Ottawa is also looking at the long process to introduce evidence in sexual-assault trials and the challenge police have when it comes to collecting evidence ahead of laying charges.
Even as governments are asking the Supreme Court for leeway on Jordan, the eventual ruling could focus solely on the Vrbanic case rather than adjudicating more broadly. This happened in a 2022 case, when Ontario argued it was “time to revisit the law.” The Supreme Court instead delivered a narrow ruling on the case at hand.
Chief Justice Wagner, although he was in the minority in Jordan, has repeatedly defended the decision – “Jordan is the law,” he said last year – and has called on Ottawa to make sure there are enough judges, and on provinces to properly fund the courts. He has said long delays are unfair for everyone: the accused, victims, witnesses and society.
The message from the Supreme Court has been consistent since Jordan. Yet the chorus of calls for change from governments and others in the justice system has become more urgent as the number of criminal cases derailed remains stubbornly high.
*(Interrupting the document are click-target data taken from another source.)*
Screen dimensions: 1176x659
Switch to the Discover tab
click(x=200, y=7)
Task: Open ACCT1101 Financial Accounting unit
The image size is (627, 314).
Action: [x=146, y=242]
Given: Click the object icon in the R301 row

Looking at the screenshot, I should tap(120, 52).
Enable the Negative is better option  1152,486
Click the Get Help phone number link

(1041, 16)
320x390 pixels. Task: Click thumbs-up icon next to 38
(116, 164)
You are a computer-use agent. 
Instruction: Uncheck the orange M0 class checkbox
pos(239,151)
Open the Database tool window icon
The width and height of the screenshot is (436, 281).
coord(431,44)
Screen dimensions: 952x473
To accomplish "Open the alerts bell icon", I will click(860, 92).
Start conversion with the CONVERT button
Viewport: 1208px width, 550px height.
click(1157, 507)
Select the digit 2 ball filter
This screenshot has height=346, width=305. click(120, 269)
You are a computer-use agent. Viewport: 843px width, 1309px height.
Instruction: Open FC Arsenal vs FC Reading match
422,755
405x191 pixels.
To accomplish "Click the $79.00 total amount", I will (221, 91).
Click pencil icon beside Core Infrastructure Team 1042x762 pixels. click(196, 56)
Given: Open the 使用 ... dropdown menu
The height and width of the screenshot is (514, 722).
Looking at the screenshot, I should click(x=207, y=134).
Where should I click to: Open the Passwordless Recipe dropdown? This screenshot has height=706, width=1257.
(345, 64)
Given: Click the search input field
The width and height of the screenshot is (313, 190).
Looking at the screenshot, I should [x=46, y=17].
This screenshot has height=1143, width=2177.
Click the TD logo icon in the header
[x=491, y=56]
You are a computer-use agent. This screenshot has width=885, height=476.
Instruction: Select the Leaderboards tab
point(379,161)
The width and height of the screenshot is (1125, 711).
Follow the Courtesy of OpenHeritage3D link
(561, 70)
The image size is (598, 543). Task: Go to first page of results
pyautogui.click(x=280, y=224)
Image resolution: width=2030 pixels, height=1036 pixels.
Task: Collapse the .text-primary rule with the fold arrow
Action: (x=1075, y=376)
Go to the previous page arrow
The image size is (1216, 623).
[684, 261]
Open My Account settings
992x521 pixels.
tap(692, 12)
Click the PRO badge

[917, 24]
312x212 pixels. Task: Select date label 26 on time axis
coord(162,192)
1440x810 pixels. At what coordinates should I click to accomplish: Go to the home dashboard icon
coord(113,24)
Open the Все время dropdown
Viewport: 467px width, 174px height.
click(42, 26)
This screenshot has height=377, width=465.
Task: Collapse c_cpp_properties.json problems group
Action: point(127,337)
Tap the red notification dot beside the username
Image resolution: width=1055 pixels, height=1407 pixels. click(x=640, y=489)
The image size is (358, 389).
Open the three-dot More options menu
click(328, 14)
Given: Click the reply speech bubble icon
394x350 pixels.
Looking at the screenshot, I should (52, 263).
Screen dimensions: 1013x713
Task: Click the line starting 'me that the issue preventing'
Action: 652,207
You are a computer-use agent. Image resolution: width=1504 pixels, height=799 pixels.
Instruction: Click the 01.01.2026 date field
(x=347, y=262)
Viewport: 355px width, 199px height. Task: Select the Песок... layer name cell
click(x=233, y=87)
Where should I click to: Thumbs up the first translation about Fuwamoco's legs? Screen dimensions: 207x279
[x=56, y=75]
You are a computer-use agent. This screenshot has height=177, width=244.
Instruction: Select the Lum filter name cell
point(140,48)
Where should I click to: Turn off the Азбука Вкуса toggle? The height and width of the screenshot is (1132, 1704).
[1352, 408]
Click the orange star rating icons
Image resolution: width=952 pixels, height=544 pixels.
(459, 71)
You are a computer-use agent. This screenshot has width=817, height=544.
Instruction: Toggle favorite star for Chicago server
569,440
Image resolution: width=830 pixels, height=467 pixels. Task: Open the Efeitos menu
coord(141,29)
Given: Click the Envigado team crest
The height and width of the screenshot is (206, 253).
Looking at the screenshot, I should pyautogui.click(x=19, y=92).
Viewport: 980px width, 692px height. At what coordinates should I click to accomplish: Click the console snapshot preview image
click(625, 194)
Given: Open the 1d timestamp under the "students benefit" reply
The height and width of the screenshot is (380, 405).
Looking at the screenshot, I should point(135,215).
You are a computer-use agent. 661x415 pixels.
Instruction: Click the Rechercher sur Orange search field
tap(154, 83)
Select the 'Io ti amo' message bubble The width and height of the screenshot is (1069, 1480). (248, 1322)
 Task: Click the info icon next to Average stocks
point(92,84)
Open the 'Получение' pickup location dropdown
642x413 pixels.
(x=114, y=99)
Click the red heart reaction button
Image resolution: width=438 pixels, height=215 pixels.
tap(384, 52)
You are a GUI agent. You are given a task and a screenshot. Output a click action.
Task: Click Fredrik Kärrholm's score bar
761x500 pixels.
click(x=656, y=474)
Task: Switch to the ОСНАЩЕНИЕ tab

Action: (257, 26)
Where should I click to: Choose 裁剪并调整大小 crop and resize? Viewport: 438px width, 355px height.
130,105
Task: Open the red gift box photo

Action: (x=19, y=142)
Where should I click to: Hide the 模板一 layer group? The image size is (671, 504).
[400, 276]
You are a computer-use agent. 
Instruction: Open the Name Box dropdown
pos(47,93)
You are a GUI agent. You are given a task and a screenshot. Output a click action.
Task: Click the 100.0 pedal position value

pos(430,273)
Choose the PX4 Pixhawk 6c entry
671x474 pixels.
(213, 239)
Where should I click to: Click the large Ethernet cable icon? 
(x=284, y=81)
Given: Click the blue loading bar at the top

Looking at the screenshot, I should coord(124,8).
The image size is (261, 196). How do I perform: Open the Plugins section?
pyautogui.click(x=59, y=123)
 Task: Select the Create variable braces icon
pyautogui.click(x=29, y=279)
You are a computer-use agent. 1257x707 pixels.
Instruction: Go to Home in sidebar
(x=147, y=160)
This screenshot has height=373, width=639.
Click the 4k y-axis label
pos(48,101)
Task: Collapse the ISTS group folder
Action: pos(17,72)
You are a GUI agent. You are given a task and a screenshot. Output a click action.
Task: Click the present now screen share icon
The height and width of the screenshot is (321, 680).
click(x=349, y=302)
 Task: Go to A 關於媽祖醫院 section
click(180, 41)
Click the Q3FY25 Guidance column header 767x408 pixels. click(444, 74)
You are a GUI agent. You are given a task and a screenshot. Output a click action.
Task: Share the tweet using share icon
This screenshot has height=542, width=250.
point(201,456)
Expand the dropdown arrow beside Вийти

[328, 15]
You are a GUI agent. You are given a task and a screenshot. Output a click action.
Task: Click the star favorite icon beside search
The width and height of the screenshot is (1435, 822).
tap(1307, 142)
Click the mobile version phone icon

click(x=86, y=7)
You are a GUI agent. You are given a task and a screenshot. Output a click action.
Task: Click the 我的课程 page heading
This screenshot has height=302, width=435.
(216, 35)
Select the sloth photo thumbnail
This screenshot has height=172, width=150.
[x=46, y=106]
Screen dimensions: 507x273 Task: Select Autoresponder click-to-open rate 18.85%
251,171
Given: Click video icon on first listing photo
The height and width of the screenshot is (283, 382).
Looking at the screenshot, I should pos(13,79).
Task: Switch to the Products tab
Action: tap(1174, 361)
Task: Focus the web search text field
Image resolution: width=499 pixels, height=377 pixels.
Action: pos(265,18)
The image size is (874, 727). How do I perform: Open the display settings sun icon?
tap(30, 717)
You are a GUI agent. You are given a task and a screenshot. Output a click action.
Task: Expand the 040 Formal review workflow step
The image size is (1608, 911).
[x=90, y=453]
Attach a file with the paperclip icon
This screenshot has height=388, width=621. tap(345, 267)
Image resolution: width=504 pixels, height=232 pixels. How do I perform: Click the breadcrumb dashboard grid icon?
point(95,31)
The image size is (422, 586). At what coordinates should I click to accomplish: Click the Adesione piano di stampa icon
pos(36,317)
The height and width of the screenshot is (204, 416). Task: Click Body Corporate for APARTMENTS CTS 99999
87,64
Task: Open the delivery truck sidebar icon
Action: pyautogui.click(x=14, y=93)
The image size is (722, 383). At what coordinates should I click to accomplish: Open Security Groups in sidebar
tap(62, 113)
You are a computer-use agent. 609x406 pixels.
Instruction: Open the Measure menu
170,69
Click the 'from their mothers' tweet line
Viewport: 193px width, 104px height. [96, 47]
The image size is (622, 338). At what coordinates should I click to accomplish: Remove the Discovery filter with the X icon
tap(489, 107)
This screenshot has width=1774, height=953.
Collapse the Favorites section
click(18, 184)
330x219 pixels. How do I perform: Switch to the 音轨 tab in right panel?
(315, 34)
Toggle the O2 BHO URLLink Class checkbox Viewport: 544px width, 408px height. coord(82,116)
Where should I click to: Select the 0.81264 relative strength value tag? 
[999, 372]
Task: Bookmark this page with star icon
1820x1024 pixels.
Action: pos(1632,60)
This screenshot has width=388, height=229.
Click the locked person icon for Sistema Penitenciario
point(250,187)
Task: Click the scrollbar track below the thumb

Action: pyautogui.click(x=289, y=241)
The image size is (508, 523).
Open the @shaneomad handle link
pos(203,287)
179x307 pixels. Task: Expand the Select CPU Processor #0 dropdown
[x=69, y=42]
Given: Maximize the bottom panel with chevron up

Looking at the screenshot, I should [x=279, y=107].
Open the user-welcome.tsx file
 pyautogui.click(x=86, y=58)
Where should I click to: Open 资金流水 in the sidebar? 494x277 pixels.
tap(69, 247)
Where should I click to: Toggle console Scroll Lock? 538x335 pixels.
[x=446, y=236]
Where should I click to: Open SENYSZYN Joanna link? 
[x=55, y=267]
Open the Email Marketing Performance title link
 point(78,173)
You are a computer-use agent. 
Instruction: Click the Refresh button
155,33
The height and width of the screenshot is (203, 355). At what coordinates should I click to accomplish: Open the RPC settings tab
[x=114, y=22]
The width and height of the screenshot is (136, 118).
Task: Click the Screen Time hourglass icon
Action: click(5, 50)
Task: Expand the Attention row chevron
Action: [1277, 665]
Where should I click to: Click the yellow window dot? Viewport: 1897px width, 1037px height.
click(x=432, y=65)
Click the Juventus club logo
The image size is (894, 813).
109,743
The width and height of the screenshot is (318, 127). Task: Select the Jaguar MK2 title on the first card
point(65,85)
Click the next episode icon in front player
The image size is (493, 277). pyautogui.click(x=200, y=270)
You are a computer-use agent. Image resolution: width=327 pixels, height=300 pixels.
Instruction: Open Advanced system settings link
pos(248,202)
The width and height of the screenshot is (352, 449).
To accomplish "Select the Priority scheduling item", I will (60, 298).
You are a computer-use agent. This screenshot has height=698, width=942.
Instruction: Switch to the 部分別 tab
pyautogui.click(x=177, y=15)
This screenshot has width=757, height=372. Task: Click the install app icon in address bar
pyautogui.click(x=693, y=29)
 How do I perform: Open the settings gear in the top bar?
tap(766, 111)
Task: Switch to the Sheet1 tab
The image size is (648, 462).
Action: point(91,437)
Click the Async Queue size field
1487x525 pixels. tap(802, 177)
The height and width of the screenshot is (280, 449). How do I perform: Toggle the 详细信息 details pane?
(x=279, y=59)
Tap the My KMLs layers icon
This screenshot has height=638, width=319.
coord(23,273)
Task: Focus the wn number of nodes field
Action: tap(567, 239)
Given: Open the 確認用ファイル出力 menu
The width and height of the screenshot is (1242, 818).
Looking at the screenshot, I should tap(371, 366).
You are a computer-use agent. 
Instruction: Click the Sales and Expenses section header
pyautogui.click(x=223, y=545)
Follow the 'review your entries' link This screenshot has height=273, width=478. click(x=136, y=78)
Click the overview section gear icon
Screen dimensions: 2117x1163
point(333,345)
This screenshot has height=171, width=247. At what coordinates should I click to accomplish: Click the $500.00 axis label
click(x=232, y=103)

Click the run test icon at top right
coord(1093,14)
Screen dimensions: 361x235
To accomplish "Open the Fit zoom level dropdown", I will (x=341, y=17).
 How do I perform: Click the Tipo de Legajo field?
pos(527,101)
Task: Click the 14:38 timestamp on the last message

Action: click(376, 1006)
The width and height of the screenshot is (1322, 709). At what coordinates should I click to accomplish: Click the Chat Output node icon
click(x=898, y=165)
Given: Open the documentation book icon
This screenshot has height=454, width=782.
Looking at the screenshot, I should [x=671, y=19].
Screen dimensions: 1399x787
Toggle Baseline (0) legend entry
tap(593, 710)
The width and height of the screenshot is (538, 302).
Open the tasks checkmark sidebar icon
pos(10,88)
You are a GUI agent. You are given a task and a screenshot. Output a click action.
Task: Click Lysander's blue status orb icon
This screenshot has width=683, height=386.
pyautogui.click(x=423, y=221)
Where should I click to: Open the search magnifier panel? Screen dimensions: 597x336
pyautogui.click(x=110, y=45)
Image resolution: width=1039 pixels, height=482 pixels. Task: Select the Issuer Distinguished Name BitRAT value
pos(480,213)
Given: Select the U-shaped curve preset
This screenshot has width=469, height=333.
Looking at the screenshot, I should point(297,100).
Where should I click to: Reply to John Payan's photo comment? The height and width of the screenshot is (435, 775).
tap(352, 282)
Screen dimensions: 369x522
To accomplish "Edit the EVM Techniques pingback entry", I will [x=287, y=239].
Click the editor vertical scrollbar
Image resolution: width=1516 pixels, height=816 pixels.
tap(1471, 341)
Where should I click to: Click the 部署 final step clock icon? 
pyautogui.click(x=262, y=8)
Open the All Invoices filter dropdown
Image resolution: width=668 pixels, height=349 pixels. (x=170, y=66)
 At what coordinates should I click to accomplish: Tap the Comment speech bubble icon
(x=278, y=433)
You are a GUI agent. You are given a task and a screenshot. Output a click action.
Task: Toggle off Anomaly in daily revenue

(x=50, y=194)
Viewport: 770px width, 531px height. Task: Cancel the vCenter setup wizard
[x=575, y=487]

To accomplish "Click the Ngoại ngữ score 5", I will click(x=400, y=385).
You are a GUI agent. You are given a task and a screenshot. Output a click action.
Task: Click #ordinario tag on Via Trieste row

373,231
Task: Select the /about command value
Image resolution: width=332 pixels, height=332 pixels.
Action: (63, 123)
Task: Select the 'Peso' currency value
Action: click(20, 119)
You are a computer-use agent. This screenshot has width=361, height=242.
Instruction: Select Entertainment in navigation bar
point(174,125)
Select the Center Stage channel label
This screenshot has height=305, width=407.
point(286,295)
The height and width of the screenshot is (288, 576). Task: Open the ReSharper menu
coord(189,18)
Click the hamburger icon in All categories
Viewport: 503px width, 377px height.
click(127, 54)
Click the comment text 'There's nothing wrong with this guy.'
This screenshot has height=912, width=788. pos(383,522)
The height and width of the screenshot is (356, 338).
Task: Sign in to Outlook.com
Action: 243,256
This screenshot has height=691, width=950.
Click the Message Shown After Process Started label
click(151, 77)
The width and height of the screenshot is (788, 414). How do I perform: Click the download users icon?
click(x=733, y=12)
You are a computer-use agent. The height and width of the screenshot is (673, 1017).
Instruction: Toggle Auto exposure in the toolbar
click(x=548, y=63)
The annual average is about 10,500 in the most recent three years of data – 4.7 per cent of the total, almost one out of every 20 cases.
A line in a Vrbanic legal filing, from the Canadian Association of Chiefs of Police, encapsulates the frustration – and underlines the stakes at the hearing on Thursday: “Strict adherence to rigid timeframes risks undermining, rather than advancing, public confidence in a fair and effective criminal justice system.”